In an op-ed in Friday’s Wall Street Journal, Liz Cheney weighs into the internal debate going on within the Republican Party over how to rebound from their losses in 2012. After a series of withering attacks on President Barack Obama’s agenda, Cheney turns to the members of the Republican Party who are urging the GOP to moderate some of their positions on social issues. Cheney mocks those who she says are calling on the party to “move left” and dismisses these voices as either “wrongheaded or Democrats, or both.”
“President Obama is the most radical man ever to occupy the Oval Office,” Cheney writes in her op-ed, Republicans, Get Over the 2012 Loss—and Start Fighting Back.
The president has launched a war on Americans’ Second Amendment rights. He has launched a war on religious freedom. He has launched a war on fossil fuels. He is working to nationalize one-sixth of the economy with job-killing ObamaCare. He wants to collect a greater portion of every American paycheck, not for the purpose of paying down the national debt but to expand his governing machine. He doesn’t believe in creating a bigger pie with more opportunity for all. He believes in greater redistribution of a much smaller pie. If you’re unsure of what this America would look like, Google “Cyprus” or “Greece.”

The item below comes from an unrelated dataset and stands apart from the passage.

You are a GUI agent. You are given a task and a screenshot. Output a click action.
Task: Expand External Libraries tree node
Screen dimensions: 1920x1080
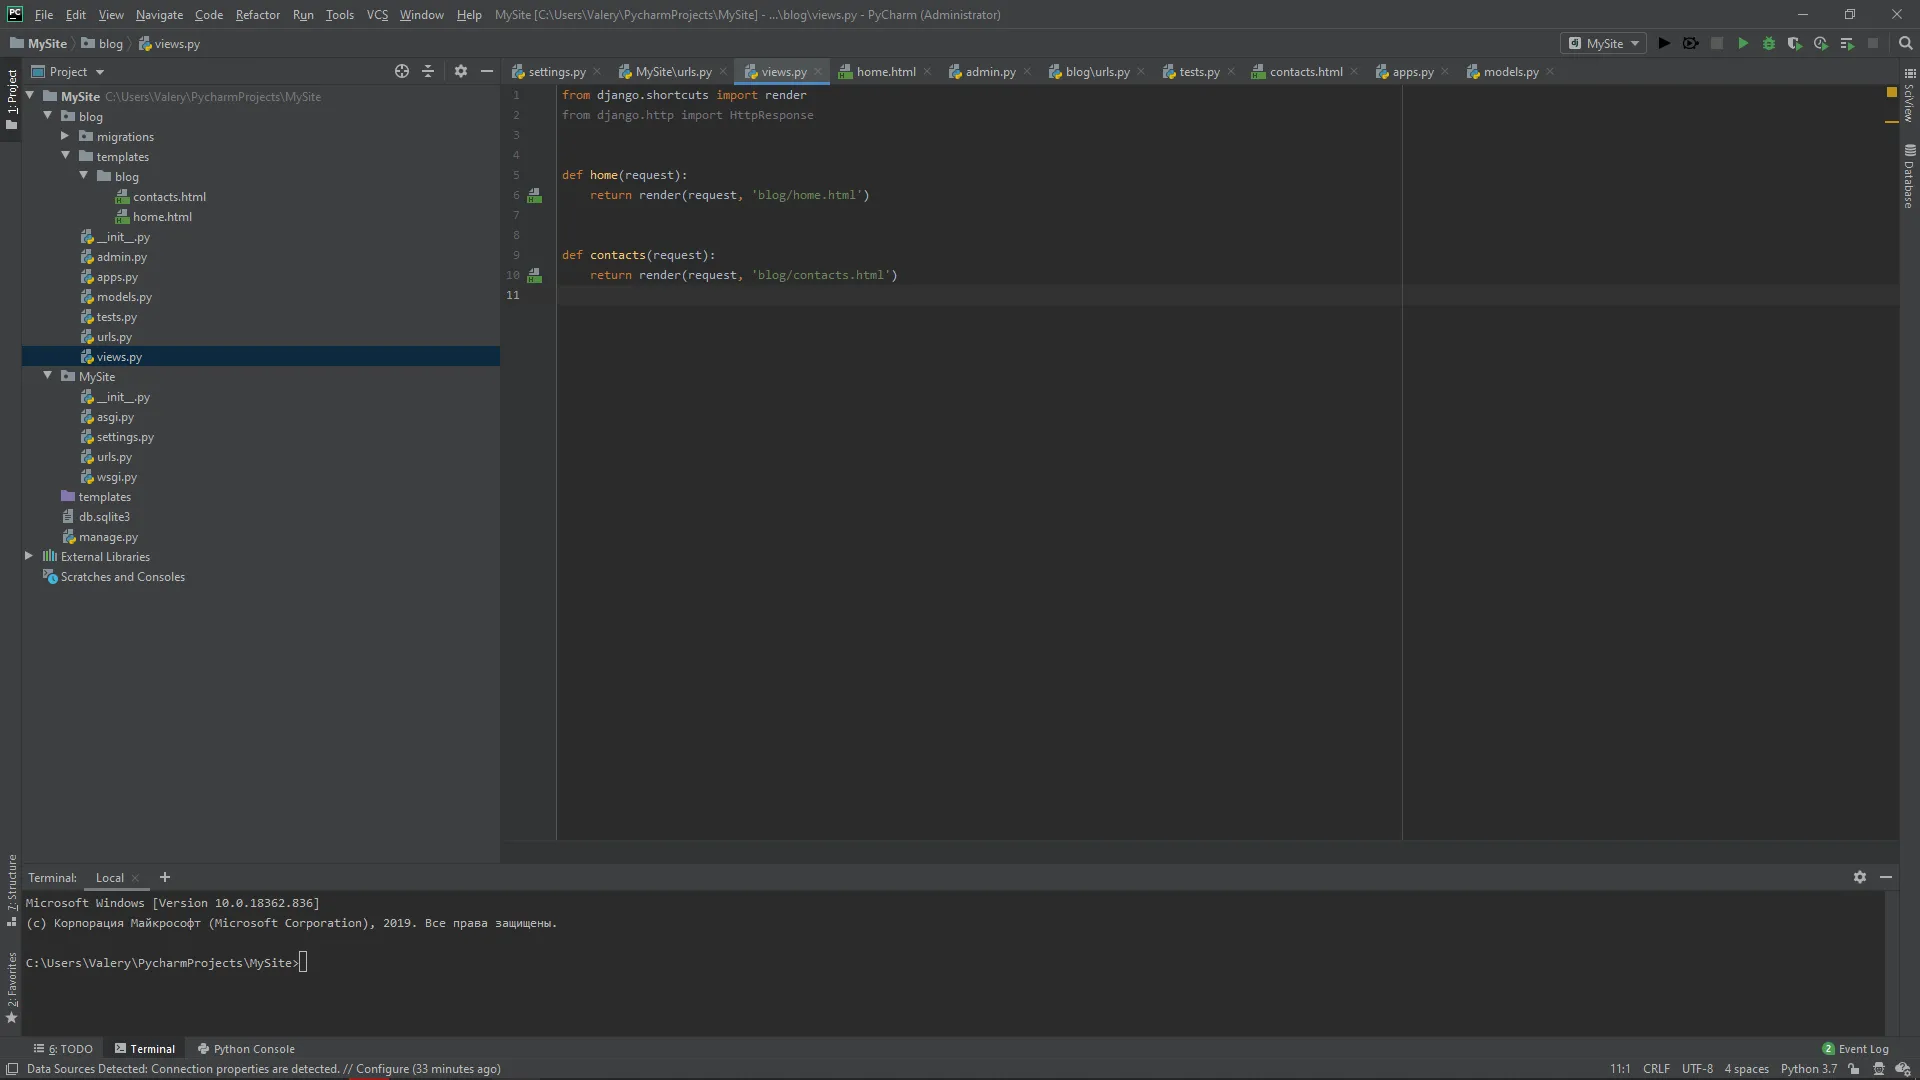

Cheney then turns to Republicans who are engaging in introspection as they try to evaluate what went wrong for the party in 2012 and correct those problems before the 2014 and 2016 cycles.
“Republicans are being counseled to move the party to the left, but in my experience, those who advocate more liberal policies for the GOP are wrongheaded or Democrats, or both,” Cheney writes. “You can be sure that President Obama would welcome an America in which the Republican Party is preoccupied with remaking itself into a watered-down version of the Democrats.”
Cheney’s call to action advises Republicans to remember what they “know” to be true, including the importance of low tax rates, a strong national defense, the exceptional nature of the American experiment, and the importance of the family structure for society.
“We know that preventing this president from enacting devastating policies is not obstructionism. It is patriotism,” she concludes.